One is that it directly hurts no-one beyond the negligible transfer costs unless it replaces somebody buying a copy of the game. Therefore, piracy's only wrong if it cheats the developers out of money.

Another is that it's use of a product deliberately against the developers' wishes (and called theft for propaganda's sake.) The product is for entertainment purposes and could hardly be considered deserved in any respect of the word, so going against copyright law and the developers' expectations is legally and morally indefensible.

Beyond one person paying for each copy of the game he wants to install, it's basically the free rider problem and gets fairly murky. The development system can support an abstractly high number of pirates but it requires a certain number of people buying the game to be profitable. If games aren't as profitable, then the sponsor for the development won't be too quick to sponsor another game, and both the pirates and paying customers get screwed out of a potential next game.

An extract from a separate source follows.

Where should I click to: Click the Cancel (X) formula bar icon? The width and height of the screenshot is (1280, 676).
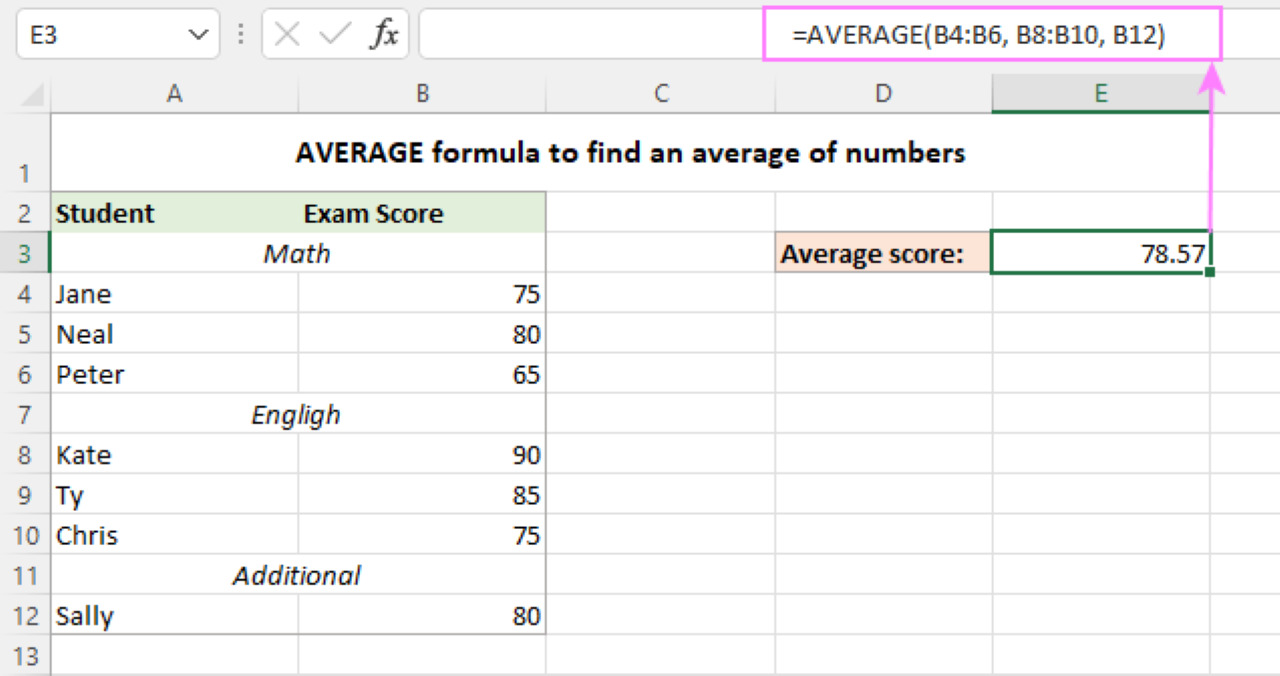(287, 35)
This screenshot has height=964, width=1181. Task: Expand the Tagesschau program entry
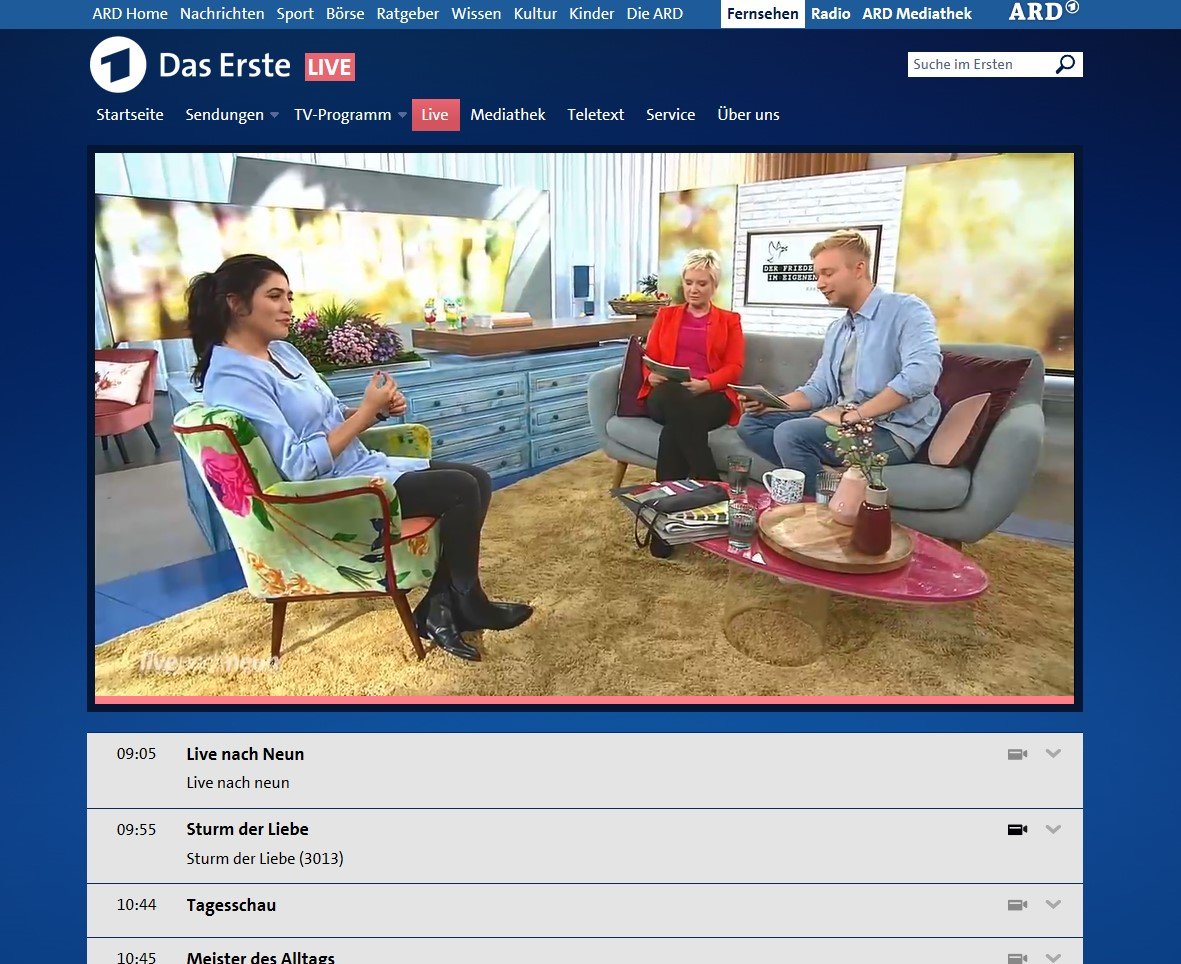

The fact is, one purchase of a preceding game is very unlikely to make a difference in the development of another game by the same developers. It's also true that it's nice to have $50 more than you otherwise would have. So, why doesn't everyone take that line of reasoning and thereby destroy the whole industry?

It's because there's a stigma associated with being a pirate, resulting from the very fact that too many pirates will destroy the industry. If people stop maligning pirates for moral reasons, then it will start to look like the situation in China (check out some of the articles on the Escapist.)

It's wrong to be a pirate simply because people are trying to make you pay more than $50 for that pirated game. It's a tax on your dignity rather than on your wallet, basically. Without it, the industry would die because there really would be no cost to being a pirate.